# Who can tell me about the Poudre?



## JustKip (Dec 26, 2009)

I've been boating strictly CA and OR for a few decades, but now I'm moving to Fort Collins by the end of August. I've only been there once, about 5 years ago, and took a short drive somewhere up the Poudre canyon before going around to Horsetooth Res. The river looked bony, but runnable in small rafts and kayaks. 
I had a look at a couple of the local outfitter websites, and see that one is offering "The only 2 day run" of the Poudre. Is layover camping available to private boaters anywhere?
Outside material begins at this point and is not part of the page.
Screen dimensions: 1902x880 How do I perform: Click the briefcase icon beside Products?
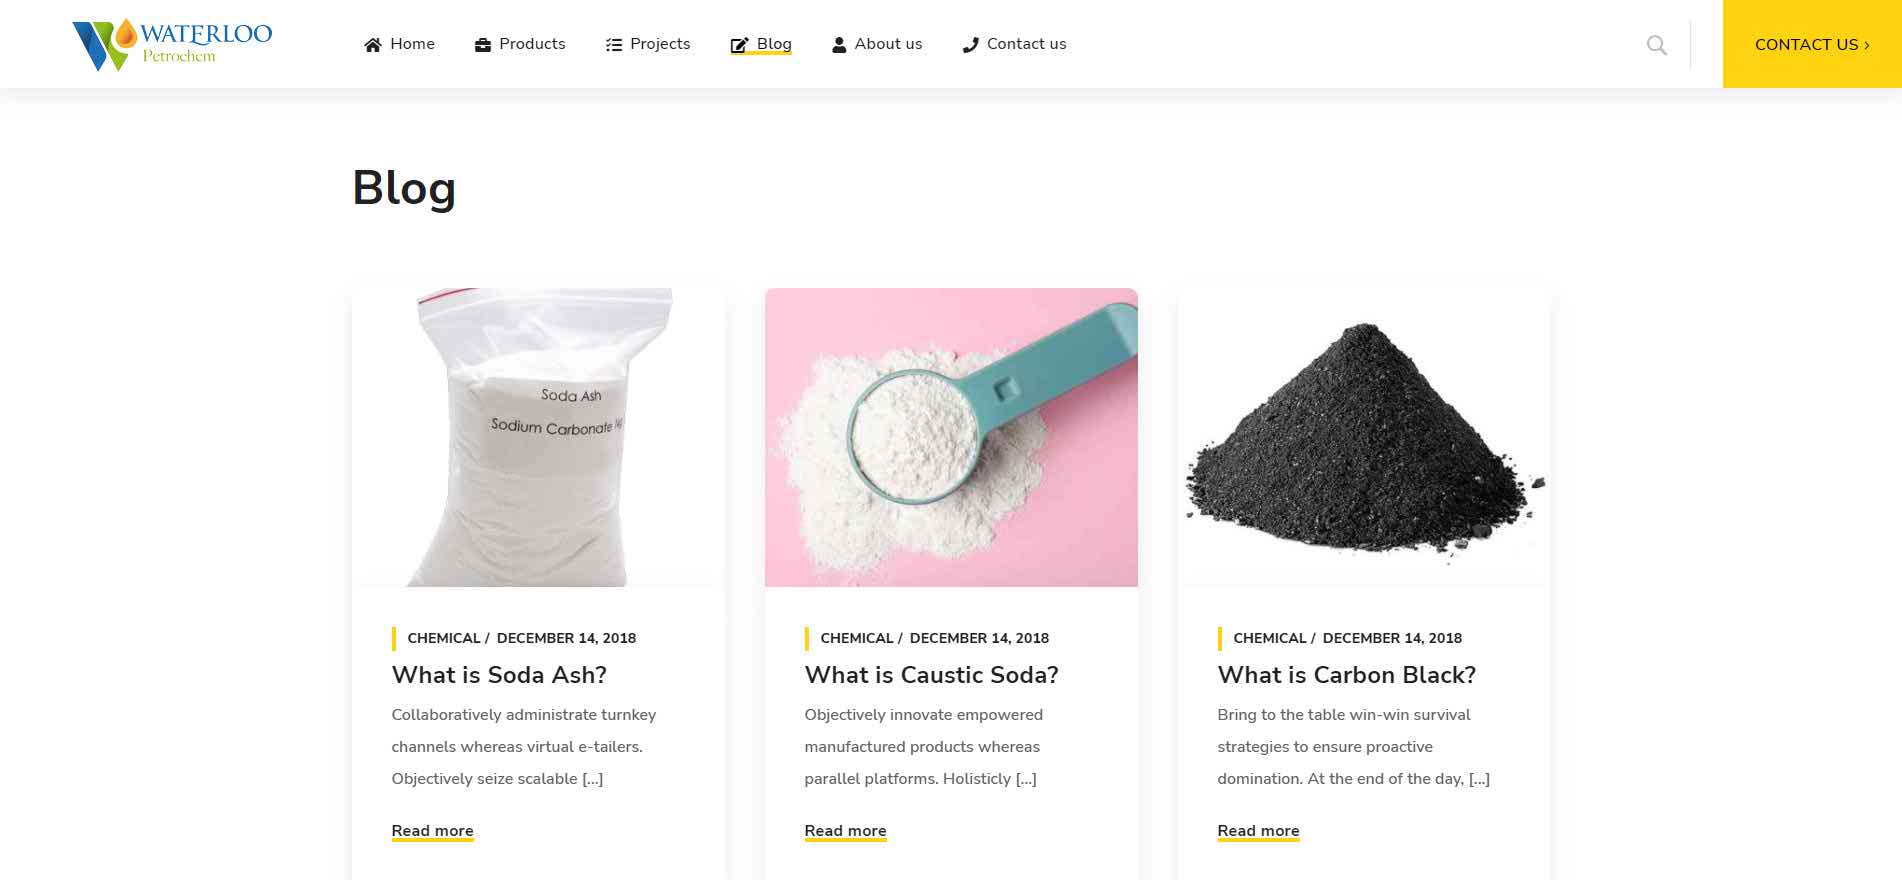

What's the fishing like?
Looks like it's all class IV and technical III (as opposed to big hydraulic III) and that's my favorite. How long does the season last, and what's considered too big of a raft here?
TIA,
Kip


----------



## lmyers (Jun 10, 2008)

I'm sure you will get some great responses from Ft. Collins locals, but your description of the river character sounds pretty much right on for the lower river. Stuck between the Rustics and the lower is the Narrows which is pretty solid V at all but the lowest flow. Then there is a bunch of more advanced water near the headwaters (Spencer Heights, Joe Wright and Big South) all are class V with Big South being a five star, expedition style run.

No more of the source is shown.